Ethnicity is known to be an important correlate of health outcomes, particularly during the COVID-19 pandemic, where some ethnic groups were shown to be at higher risk of infection and adverse outcomes. The recording of patients’ ethnic groups in primary care can support research and efforts to achieve equity in service provision and outcomes; however the coding of ethnicity is known to present complex challenges. We therefore set out to describe ethnicity coding in detail with a view to supporting the use of this data in a wide range of settings, as part of wider efforts to robustly describe and define methods of using administrative data.


We describe the completeness and consistency of primary care ethnicity recording in the OpenSAFELY-TPP database, containing linked primary care and hospital records in >25 million patients in England. We also compared the ethnic breakdown in OpenSAFELY-TPP with that of the 2021 UK census.


78.2% of patients registered in OpenSAFELY-TPP on 1 January 2022 had their ethnicity recorded in primary care records, rising to 92.5% when supplemented with hospital data. The completeness of ethnicity recording was higher for women than for men. The rate of primary care ethnicity recording ranged from 77% in the South East of England to 82.2% in the West Midlands. Ethnicity recording rates were higher in patients with chronic or other serious health conditions. For each of the five broad ethnicity groups, primary care recorded ethnicity was within 2.9 percentage points of the population rate as recorded in the 2021 Census for England as a whole. For patients with multiple ethnicity records, 98.7% of the latest recorded ethnicities matched the most frequently coded ethnicity. Patients whose latest recorded ethnicity was categorised as Other were most likely to have a discordant ethnicity recording (32.2%).

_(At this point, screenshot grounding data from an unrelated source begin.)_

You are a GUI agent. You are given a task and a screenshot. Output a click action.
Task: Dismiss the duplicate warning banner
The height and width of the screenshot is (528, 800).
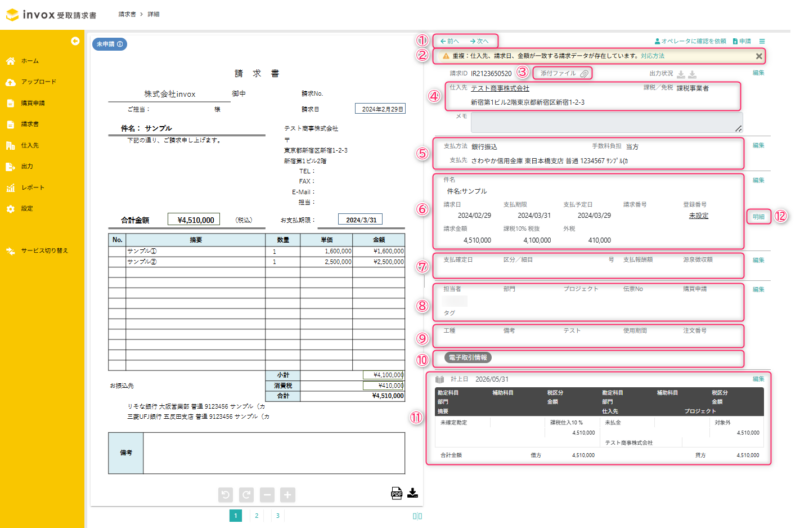tap(759, 56)
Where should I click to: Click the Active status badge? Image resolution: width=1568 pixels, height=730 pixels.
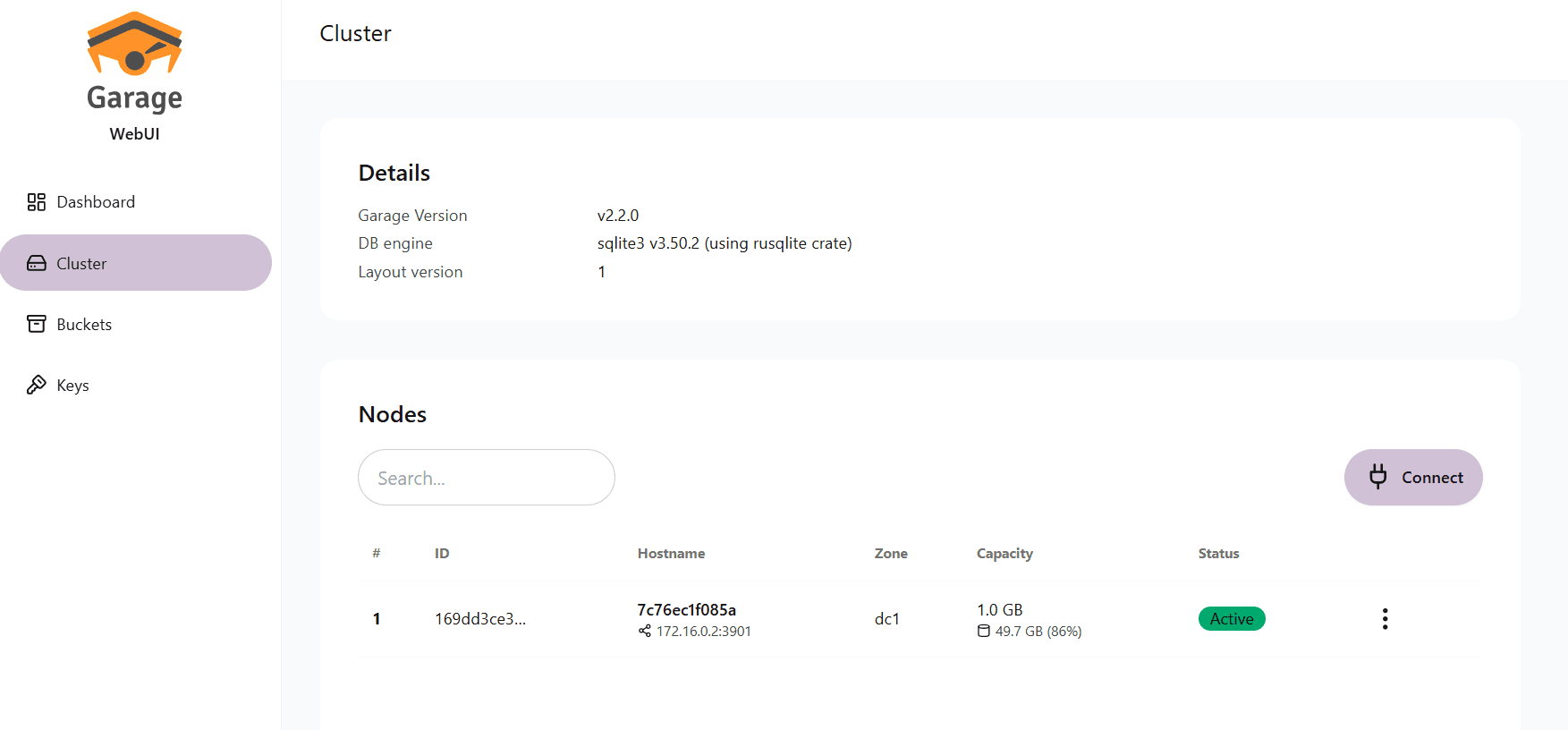tap(1231, 619)
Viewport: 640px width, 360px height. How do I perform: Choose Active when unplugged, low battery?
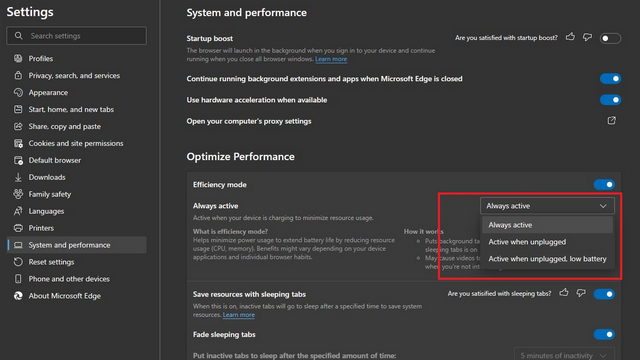(547, 259)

Primary care ethnicity data in OpenSAFELY is present for over three quarters of all patients, and combined with data from other sources can achieve a high level of completeness. The overall distribution of ethnicities across all English OpenSAFELY-TPP practices was similar to the 2021 Census, with some regional variation. This report identifies the best available codelist for use in OpenSAFELY and similar electronic health record data.